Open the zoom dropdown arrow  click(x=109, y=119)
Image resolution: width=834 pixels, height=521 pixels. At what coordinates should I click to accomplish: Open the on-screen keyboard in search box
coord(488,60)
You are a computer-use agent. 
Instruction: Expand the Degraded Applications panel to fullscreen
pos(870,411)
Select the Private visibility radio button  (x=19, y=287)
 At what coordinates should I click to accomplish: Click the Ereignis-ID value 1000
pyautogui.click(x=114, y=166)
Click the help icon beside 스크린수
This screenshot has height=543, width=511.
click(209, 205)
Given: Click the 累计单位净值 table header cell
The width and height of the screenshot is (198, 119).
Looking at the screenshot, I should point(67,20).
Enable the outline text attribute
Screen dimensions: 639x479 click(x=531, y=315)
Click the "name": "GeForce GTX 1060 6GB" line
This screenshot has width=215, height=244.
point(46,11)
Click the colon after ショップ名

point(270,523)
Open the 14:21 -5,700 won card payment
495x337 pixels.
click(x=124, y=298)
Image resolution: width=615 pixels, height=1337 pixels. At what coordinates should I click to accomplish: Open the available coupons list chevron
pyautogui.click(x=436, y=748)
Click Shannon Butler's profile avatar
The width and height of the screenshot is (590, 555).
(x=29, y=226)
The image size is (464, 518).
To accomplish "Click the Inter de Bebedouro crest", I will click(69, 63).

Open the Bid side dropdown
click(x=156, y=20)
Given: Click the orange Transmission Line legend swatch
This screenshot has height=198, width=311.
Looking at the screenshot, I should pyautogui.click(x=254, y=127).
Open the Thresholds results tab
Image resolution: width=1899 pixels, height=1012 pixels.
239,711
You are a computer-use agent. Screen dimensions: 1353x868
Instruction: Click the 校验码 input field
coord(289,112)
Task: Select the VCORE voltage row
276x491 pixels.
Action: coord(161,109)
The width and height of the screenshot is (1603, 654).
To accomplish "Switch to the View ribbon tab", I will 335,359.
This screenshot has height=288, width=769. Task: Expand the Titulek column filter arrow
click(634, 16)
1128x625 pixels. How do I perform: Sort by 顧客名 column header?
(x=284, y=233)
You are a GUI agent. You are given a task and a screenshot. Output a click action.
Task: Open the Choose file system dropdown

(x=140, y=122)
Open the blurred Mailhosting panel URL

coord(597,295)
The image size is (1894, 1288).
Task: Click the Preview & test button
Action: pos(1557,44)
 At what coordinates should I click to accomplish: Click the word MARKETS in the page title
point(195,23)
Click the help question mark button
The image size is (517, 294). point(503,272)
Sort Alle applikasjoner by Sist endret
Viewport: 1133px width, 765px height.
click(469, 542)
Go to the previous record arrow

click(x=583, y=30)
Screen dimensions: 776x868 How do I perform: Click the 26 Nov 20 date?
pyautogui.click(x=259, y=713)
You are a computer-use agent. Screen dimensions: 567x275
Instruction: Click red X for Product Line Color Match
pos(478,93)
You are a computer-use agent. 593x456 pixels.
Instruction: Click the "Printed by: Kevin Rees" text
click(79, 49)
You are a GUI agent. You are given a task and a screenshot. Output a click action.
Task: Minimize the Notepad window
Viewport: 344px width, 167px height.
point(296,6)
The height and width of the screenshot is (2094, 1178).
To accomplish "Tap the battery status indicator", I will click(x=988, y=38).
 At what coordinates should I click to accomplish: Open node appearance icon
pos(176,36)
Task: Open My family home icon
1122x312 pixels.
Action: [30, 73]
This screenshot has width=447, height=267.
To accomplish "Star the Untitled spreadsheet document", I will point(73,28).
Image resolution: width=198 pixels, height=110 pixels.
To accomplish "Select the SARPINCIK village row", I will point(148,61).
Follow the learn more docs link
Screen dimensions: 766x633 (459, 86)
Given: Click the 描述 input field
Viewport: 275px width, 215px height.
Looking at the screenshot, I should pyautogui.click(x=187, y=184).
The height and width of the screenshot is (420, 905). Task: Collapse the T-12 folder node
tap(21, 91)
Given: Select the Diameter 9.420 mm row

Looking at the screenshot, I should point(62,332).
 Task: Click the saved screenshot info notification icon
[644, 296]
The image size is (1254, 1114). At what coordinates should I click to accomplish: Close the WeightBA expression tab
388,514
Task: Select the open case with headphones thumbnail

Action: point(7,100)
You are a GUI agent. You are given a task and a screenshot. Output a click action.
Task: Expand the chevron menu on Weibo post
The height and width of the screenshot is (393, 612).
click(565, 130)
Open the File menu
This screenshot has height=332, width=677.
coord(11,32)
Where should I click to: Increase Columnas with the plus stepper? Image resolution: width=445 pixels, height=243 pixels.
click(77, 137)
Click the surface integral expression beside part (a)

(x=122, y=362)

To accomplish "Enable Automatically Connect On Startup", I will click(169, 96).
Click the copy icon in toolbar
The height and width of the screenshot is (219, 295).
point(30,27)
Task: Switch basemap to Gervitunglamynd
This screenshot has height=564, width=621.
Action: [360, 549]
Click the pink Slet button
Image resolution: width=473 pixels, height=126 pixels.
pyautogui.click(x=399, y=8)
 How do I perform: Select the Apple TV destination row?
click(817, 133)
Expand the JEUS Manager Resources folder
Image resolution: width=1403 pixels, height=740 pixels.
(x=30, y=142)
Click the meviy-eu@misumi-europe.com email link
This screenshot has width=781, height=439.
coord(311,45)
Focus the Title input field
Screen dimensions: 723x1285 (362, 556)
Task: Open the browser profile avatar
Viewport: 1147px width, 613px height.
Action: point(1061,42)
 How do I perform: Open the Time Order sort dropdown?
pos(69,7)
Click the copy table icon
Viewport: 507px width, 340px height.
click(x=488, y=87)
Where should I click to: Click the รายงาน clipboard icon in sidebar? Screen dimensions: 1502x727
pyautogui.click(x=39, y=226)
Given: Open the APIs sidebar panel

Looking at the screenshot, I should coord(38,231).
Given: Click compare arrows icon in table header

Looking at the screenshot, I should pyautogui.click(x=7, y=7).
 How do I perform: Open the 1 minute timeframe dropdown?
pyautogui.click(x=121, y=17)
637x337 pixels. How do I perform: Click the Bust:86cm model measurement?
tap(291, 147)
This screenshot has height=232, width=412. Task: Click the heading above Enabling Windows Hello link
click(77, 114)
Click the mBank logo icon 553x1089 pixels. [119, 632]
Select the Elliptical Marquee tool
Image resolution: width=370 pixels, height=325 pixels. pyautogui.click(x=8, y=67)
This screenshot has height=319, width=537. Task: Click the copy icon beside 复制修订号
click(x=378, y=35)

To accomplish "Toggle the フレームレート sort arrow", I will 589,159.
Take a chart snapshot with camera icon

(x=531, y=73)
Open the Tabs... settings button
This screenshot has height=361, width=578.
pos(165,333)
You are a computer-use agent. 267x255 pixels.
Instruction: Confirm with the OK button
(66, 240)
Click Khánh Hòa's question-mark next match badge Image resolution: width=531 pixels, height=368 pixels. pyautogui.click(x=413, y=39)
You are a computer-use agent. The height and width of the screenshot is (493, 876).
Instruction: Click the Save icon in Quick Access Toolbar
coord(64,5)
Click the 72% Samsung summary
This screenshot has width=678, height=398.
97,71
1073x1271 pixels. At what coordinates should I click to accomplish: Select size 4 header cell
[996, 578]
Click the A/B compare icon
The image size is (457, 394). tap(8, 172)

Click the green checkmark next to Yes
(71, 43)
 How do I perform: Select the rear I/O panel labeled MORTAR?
· · · ·
PROBLEM TO SOLVE: The response must contain each line above that holds the string "profile".

ANSWER SECTION:
Click Shannon Butler's profile avatar
Task: Open the browser profile avatar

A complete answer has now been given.